Best Mic For Recording Trumpet The Sennheiser MD 441-U Microphone For Recording As Well As For Live Gigs
Last year I was on a hunt to find the best mic for recording trumpet. Not only recording but I wanted to find a mic that would be good for live gigs as well. After trying out a bunch of them, I decided to buy the one that came closest to the way I wanted the trumpet mic to capture my sound.
The mic I recommend for live trumpet and for recording trumpet, is the Sennheiser MD 441-U. It’s a very good mic for trumpet since it’s a dynamic microphone, build to capture the sound in a way that suits brass instruments just perfect, and in particular, the trumpet. However, It’s not the cheapest mic on the market (you can click here to check the price on Amazon) but it’s certainly the best microphone for trumpet I found, for under 1000 dollars.
Why I Think The Sennheiser MD 441-U
Is A Good Mic For Trumpet
- The mic has got superb feedback rejection
- Spring capsule mounting provides low sensitivity to handling noise
- Sound quality is phenomenal
- Hum compensating coil
- Five position bass roll-off switch
I think this is the best mic for trumpet because it is the most accurate and versatile dynamic mic I have ever tried, and I’m not alone in my observations either.
With it’s super-cardioid pattern and a two-position high frequency switch, in combination with a five-position low frequency contour controller, as well as a critically damped internal shock suspension, and a hum bucking coil, this is a very good mic for live trumpet as well as for recording trumpet.
In my hunt for finding a good mic for recording trumpet, I found that, many of the microphones that I tested had problems with the dynamic range of the trumpet. And by that I mean that the trumpet is a musical instrument which can played very softly, almost like a whisper all the way to…
…well, as loud as a jet plane!
And I’m not even kidding about the loudness here. Finding a microphone that can handle those, extreme dynamics, is not an easy task and this was something that I noticed first hand.
Most microphones are not good for trumpet
Even many of the more expensive microphones did not handle loud playing well at all, and I was not happy with the sound…
…until I tested the Sennheiser MD 441-U
I was happy to notice that the Sennheiser could pick up the trumpet “sizzle” at loud volumes without distorting OR changing the core of the trumpet sound in some way.

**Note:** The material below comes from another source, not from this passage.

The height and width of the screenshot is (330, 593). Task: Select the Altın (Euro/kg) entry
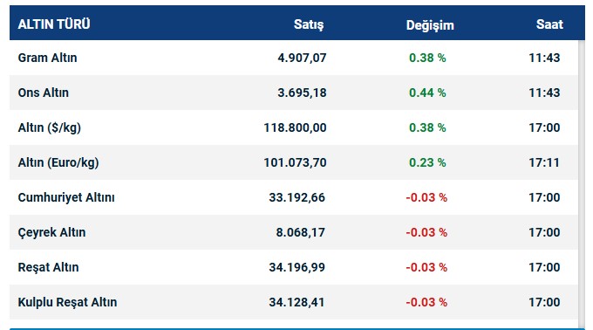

With this, I was a bit worried that being able to handle the loud volumes would come at the expense of not accurately picking up the trumpet sound, when playing very softly, but this was not the case at all. I was happy to discover that the Sennheiser was indeed also able to handle trumpet playing at pianissimo levels.
The Sennheiser MD 441-U For Trumpet
It is difficult to describe experiences of sound in words, but I’ll give it a shot:
The Sennheiser md 441-U captures what I call “the core” of the trumpet sound really well. Or the “body” of the trumpet, unlike most of the other microphones, as I found them to sound more “sterile” and without that “core”.
Another way to put it would be, if we would be talking about food here, there was “flavor/salt/taste” with the Sennheiser MD 441-1, while the other mic’s presented a dish without spices and flavor.
A short video clip that I recorded with the Sennheiser to test how well it can handle soft playing.
Keep in mind that I’m playing on my Eb-trumpet so if you think the trumpet sounds “small”, it’s not the mic that is doing it, as the trumpet actually is really small, compared to a “normal” B-flat trumpet.
The Sennheiser MD 441-U is a dynamic microphone and here’s why that matters…
The Sennheiser is what we call a “dynamic microphone”. Those are useful for recording and picking up sounds that can potentially be very loud and sharp. They are often used for snare drums, for example, or for drums in general. Using a dynamic mic for trumpet is a good idea as dynamic microphones is superior for recording loud sounds compared to condenser microphones which often will have issues with that.
What if I want something cheeper than the Sennheiser MD 441-U ?
Before I bought the Sennheiser I was using an USB-mic called “Blue Yeti”. This is one of the best condenser mic’s that you can found if we are talking within a price range of 100-200 dollars. You can click here to check the exact price on Amazon, as it’s always changing.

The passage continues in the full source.